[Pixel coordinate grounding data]
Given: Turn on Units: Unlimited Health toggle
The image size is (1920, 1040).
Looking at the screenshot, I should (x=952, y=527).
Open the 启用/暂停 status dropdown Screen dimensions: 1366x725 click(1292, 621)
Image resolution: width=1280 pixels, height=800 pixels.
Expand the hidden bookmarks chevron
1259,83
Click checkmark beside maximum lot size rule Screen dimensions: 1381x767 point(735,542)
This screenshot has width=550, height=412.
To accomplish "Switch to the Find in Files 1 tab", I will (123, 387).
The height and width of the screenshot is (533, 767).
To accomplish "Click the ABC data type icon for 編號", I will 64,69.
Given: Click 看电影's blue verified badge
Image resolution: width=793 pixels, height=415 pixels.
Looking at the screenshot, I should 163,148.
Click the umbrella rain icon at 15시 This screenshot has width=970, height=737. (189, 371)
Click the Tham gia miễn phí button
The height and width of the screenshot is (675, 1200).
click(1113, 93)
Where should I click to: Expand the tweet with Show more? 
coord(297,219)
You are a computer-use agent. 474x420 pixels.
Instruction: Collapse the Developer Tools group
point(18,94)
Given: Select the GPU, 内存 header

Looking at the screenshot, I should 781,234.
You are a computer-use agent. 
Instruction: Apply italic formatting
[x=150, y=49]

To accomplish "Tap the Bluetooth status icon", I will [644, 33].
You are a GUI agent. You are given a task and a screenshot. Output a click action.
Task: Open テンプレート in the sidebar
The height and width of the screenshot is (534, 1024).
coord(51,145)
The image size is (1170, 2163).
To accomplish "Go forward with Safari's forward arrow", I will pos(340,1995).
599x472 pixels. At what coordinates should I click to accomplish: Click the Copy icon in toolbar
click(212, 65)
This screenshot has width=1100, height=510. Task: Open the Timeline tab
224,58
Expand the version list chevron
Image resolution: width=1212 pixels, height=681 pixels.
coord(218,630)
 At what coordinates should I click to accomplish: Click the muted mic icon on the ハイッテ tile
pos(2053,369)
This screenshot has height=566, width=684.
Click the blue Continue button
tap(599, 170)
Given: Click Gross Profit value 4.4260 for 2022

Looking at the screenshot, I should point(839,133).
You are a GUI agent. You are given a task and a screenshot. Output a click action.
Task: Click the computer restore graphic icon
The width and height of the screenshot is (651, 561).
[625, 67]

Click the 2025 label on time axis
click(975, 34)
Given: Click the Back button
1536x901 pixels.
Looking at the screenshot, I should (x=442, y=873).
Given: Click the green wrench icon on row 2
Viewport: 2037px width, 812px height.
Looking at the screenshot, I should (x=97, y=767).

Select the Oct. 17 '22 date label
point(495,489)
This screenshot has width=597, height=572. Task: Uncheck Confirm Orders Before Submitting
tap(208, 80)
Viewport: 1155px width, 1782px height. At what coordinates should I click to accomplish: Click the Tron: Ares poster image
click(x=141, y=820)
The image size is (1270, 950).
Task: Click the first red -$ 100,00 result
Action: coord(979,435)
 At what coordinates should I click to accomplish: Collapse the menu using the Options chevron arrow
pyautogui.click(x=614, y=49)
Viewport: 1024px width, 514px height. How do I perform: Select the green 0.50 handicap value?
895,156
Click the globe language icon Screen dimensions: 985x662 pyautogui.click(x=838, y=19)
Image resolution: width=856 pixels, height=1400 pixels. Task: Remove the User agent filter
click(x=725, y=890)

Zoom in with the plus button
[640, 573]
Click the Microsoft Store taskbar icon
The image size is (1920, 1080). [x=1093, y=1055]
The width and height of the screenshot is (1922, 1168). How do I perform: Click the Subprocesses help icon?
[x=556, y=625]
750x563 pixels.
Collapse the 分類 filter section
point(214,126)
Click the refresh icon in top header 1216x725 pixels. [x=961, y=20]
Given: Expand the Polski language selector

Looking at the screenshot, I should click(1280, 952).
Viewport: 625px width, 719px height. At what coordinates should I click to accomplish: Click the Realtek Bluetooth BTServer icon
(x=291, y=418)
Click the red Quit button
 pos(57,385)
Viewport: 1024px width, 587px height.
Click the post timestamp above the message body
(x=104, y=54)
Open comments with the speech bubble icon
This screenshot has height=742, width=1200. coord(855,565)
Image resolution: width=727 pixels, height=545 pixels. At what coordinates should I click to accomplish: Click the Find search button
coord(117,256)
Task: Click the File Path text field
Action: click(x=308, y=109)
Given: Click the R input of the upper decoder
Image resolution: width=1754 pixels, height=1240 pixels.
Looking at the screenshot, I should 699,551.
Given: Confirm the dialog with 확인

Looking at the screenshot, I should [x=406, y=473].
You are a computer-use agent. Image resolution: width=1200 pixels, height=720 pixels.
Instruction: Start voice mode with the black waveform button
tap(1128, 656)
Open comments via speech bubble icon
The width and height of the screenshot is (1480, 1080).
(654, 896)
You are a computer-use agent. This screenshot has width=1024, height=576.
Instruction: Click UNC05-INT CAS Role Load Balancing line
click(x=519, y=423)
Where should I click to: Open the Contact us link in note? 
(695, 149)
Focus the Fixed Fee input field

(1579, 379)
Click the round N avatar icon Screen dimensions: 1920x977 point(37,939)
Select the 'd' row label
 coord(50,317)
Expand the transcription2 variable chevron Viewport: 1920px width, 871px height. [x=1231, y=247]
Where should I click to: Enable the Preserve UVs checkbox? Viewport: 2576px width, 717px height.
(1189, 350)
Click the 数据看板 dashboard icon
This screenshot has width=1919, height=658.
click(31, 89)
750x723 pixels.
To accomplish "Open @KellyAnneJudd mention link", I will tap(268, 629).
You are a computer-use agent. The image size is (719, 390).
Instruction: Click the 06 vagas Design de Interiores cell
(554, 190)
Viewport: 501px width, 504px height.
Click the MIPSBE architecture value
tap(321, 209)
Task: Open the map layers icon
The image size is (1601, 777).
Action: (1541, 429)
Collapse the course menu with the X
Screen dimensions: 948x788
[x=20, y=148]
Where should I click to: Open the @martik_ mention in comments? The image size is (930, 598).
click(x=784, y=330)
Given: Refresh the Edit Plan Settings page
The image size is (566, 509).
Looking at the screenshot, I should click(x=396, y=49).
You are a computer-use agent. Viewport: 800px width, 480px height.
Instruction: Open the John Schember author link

- [Task]:
Your task is to set down all of the entries exactly as they appear.

- [Solution to this problem]:
Given: Turn on Units: Unlimited Health toggle
The image size is (1920, 1040).
Looking at the screenshot, I should (x=952, y=527).
Open the 启用/暂停 status dropdown Screen dimensions: 1366x725 click(1292, 621)
Image resolution: width=1280 pixels, height=800 pixels.
Expand the hidden bookmarks chevron
1259,83
Click checkmark beside maximum lot size rule Screen dimensions: 1381x767 point(735,542)
This screenshot has width=550, height=412.
To accomplish "Switch to the Find in Files 1 tab", I will (123, 387).
The height and width of the screenshot is (533, 767).
To accomplish "Click the ABC data type icon for 編號", I will 64,69.
Given: Click 看电影's blue verified badge
Image resolution: width=793 pixels, height=415 pixels.
Looking at the screenshot, I should 163,148.
Click the umbrella rain icon at 15시 This screenshot has width=970, height=737. (189, 371)
Click the Tham gia miễn phí button
The height and width of the screenshot is (675, 1200).
click(1113, 93)
Where should I click to: Expand the tweet with Show more? 
coord(297,219)
You are a computer-use agent. 474x420 pixels.
Instruction: Collapse the Developer Tools group
point(18,94)
Given: Select the GPU, 内存 header

Looking at the screenshot, I should 781,234.
You are a computer-use agent. 
Instruction: Apply italic formatting
[x=150, y=49]

To accomplish "Tap the Bluetooth status icon", I will [644, 33].
You are a GUI agent. You are given a task and a screenshot. Output a click action.
Task: Open テンプレート in the sidebar
The height and width of the screenshot is (534, 1024).
coord(51,145)
The image size is (1170, 2163).
To accomplish "Go forward with Safari's forward arrow", I will pos(340,1995).
599x472 pixels. At what coordinates should I click to accomplish: Click the Copy icon in toolbar
click(212, 65)
This screenshot has width=1100, height=510. Task: Open the Timeline tab
224,58
Expand the version list chevron
Image resolution: width=1212 pixels, height=681 pixels.
coord(218,630)
 At what coordinates should I click to accomplish: Click the muted mic icon on the ハイッテ tile
pos(2053,369)
This screenshot has height=566, width=684.
Click the blue Continue button
tap(599, 170)
Given: Click Gross Profit value 4.4260 for 2022

Looking at the screenshot, I should point(839,133).
You are a GUI agent. You are given a task and a screenshot. Output a click action.
Task: Click the computer restore graphic icon
The width and height of the screenshot is (651, 561).
[625, 67]

Click the 2025 label on time axis
click(975, 34)
Given: Click the Back button
1536x901 pixels.
Looking at the screenshot, I should (x=442, y=873).
Given: Click the green wrench icon on row 2
Viewport: 2037px width, 812px height.
Looking at the screenshot, I should (x=97, y=767).

Select the Oct. 17 '22 date label
point(495,489)
This screenshot has width=597, height=572. Task: Uncheck Confirm Orders Before Submitting
tap(208, 80)
Viewport: 1155px width, 1782px height. At what coordinates should I click to accomplish: Click the Tron: Ares poster image
click(x=141, y=820)
The image size is (1270, 950).
Task: Click the first red -$ 100,00 result
Action: coord(979,435)
 At what coordinates should I click to accomplish: Collapse the menu using the Options chevron arrow
pyautogui.click(x=614, y=49)
Viewport: 1024px width, 514px height. How do I perform: Select the green 0.50 handicap value?
895,156
Click the globe language icon Screen dimensions: 985x662 pyautogui.click(x=838, y=19)
Image resolution: width=856 pixels, height=1400 pixels. Task: Remove the User agent filter
click(x=725, y=890)

Zoom in with the plus button
[640, 573]
Click the Microsoft Store taskbar icon
The image size is (1920, 1080). [x=1093, y=1055]
The width and height of the screenshot is (1922, 1168). How do I perform: Click the Subprocesses help icon?
[x=556, y=625]
750x563 pixels.
Collapse the 分類 filter section
point(214,126)
Click the refresh icon in top header 1216x725 pixels. [x=961, y=20]
Given: Expand the Polski language selector

Looking at the screenshot, I should click(1280, 952).
Viewport: 625px width, 719px height. At what coordinates should I click to accomplish: Click the Realtek Bluetooth BTServer icon
(x=291, y=418)
Click the red Quit button
 pos(57,385)
Viewport: 1024px width, 587px height.
Click the post timestamp above the message body
(x=104, y=54)
Open comments with the speech bubble icon
This screenshot has height=742, width=1200. coord(855,565)
Image resolution: width=727 pixels, height=545 pixels. At what coordinates should I click to accomplish: Click the Find search button
coord(117,256)
Task: Click the File Path text field
Action: click(x=308, y=109)
Given: Click the R input of the upper decoder
Image resolution: width=1754 pixels, height=1240 pixels.
Looking at the screenshot, I should 699,551.
Given: Confirm the dialog with 확인

Looking at the screenshot, I should [x=406, y=473].
You are a computer-use agent. Image resolution: width=1200 pixels, height=720 pixels.
Instruction: Start voice mode with the black waveform button
tap(1128, 656)
Open comments via speech bubble icon
The width and height of the screenshot is (1480, 1080).
(654, 896)
You are a computer-use agent. This screenshot has width=1024, height=576.
Instruction: Click UNC05-INT CAS Role Load Balancing line
click(x=519, y=423)
Where should I click to: Open the Contact us link in note? 
(695, 149)
Focus the Fixed Fee input field

(1579, 379)
Click the round N avatar icon Screen dimensions: 1920x977 point(37,939)
Select the 'd' row label
 coord(50,317)
Expand the transcription2 variable chevron Viewport: 1920px width, 871px height. [x=1231, y=247]
Where should I click to: Enable the Preserve UVs checkbox? Viewport: 2576px width, 717px height.
(1189, 350)
Click the 数据看板 dashboard icon
This screenshot has width=1919, height=658.
click(31, 89)
750x723 pixels.
To accomplish "Open @KellyAnneJudd mention link", I will tap(268, 629).
You are a computer-use agent. The image size is (719, 390).
Instruction: Click the 06 vagas Design de Interiores cell
(554, 190)
Viewport: 501px width, 504px height.
Click the MIPSBE architecture value
tap(321, 209)
Task: Open the map layers icon
The image size is (1601, 777).
Action: (1541, 429)
Collapse the course menu with the X
Screen dimensions: 948x788
[x=20, y=148]
Where should I click to: Open the @martik_ mention in comments? The image size is (930, 598).
click(x=784, y=330)
Given: Refresh the Edit Plan Settings page
The image size is (566, 509).
Looking at the screenshot, I should click(x=396, y=49).
You are a computer-use agent. Viewport: 800px width, 480px height.
Instruction: Open the John Schember author link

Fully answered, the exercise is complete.